Personal information
- Full name: Walter Henry Culpitt
- Date of birth: 14 January 1918
- Place of birth: Mount Hawthorn, Western Australia
- Date of death: 15 October 1994 (aged 76)
- Original team(s): East Hawthorn
- Height: 178 cm (5 ft 10 in)
- Weight: 76 kg (168 lb)

Playing career^{1}
- Years: Club / Games (Goals)
- 1940–1948: Hawthorn / 125 (116)
- ^{1} Playing statistics correct to the end of 1948.

Career highlights
- Hawthorn best and fairest: 1947; 2× Hawthorn leading goalkicker: 1943, 1944;

= Wally Culpitt =

Australian rules footballer

Walter Henry Culpitt (14 January 1918 – 15 October 1994) was an Australian rules footballer who played for Hawthorn in the VFL during the 1940s.

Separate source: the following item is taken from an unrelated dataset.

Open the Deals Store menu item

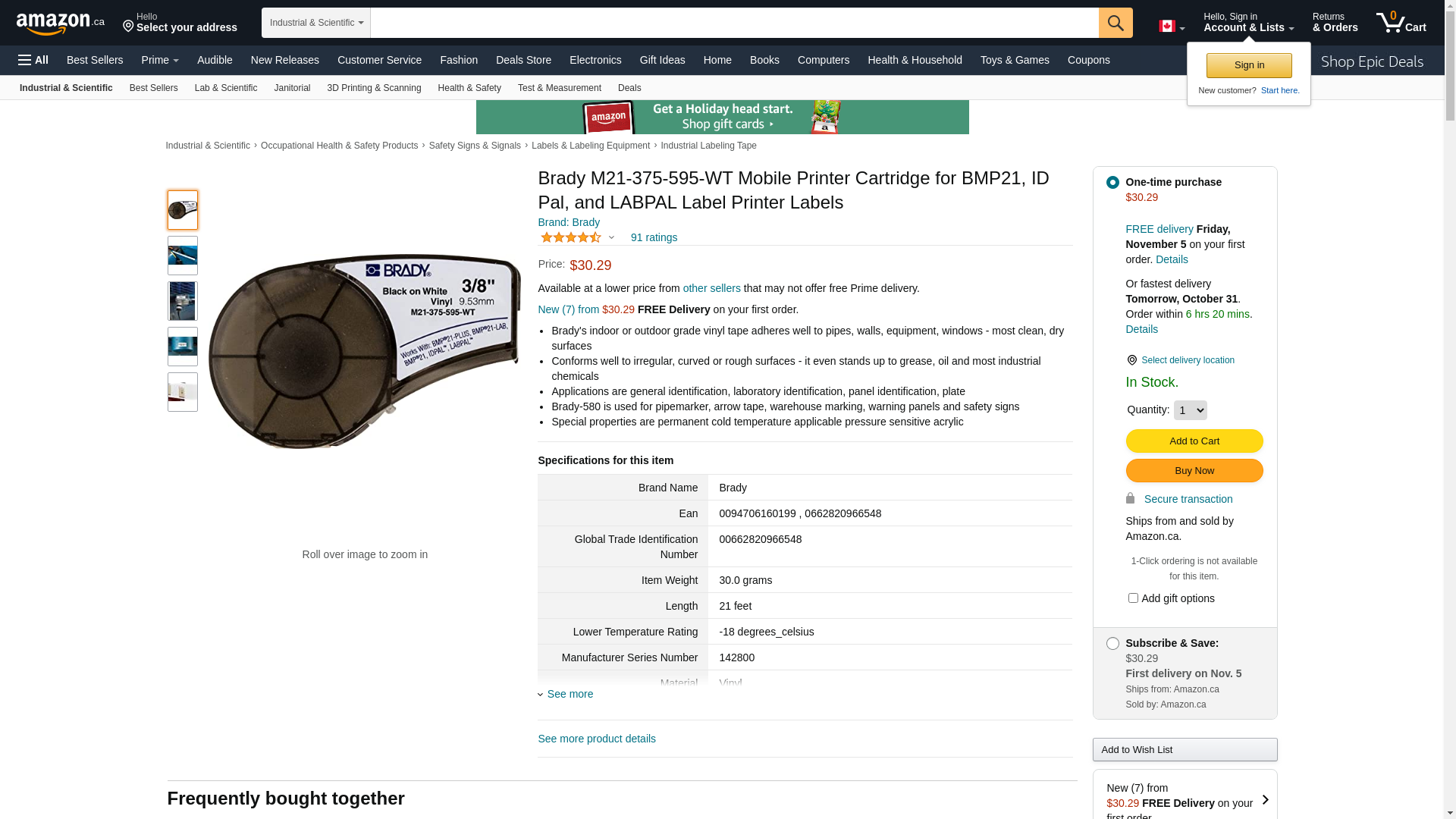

Culpitt was a key position player and started his career in defence. The 1943 season saw him pushed to full forward and he topped Hawthorn's goalkicking with 43 goals, and again the following season with 57 goals.

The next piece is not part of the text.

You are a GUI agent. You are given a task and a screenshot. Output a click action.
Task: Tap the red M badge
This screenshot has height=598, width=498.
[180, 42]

For the rest of his career he was used mostly at fullback and it was in that position that he was chosen to represent Victoria at the 1947 Hobart Carnival. It had been a good year for Culpitt, he won Hawthorn's best and fairest and finished equal third in the Brownlow Medal count.

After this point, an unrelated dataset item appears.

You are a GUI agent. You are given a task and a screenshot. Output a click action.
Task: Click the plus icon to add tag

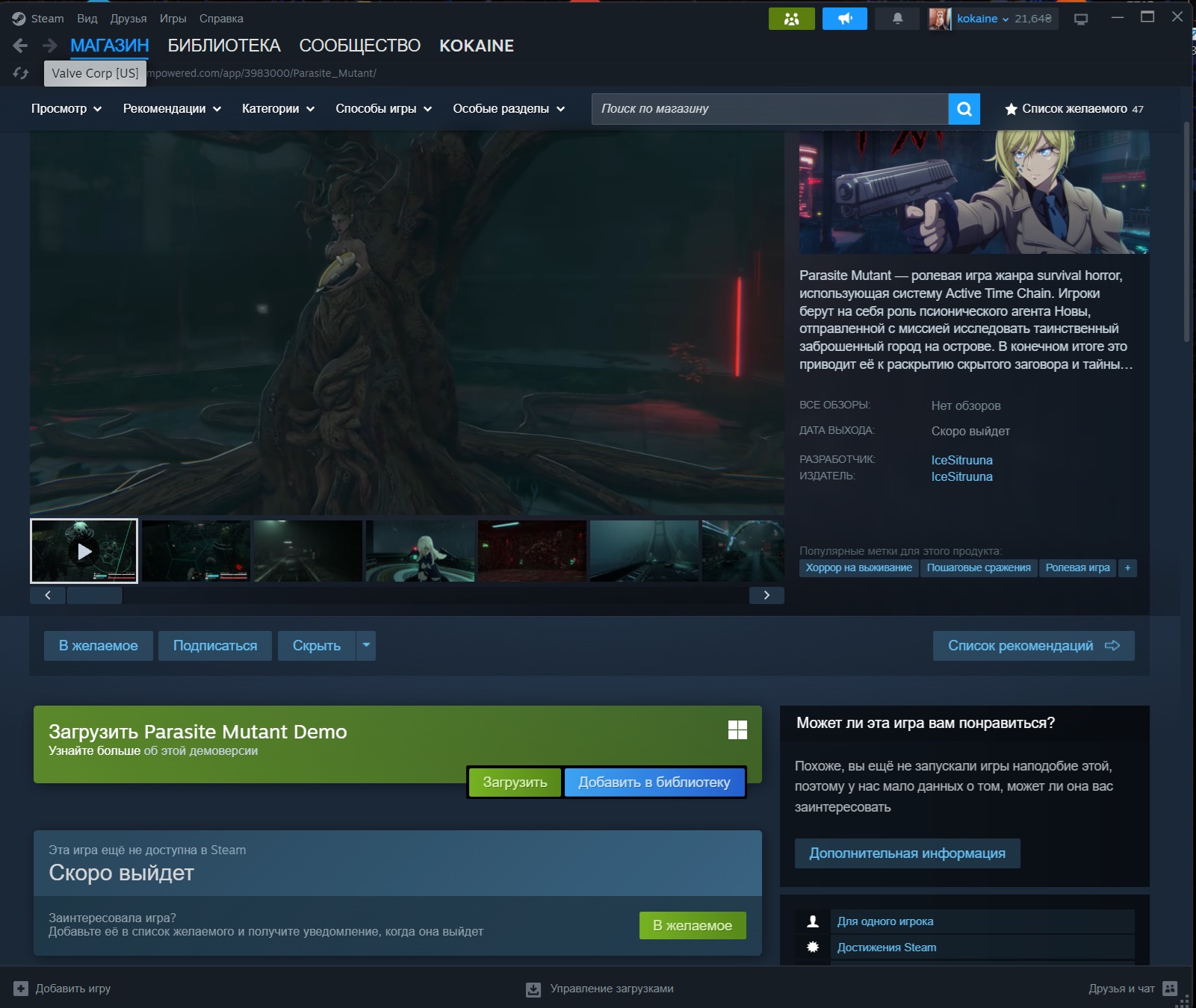(1127, 568)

When Culpitt left Hawthorn he accepted a position as captain-coach of Wimmera's team of Minyip. After two years in Minyip, Culpitt was on the move.

In 1951 he coached Kyneton and the following year he coached Castlemaine to the Bendigo Football League premiership.

In 1953, Culpitt fell 25 feet down from a telephone pole at Newstead and fractured his arm.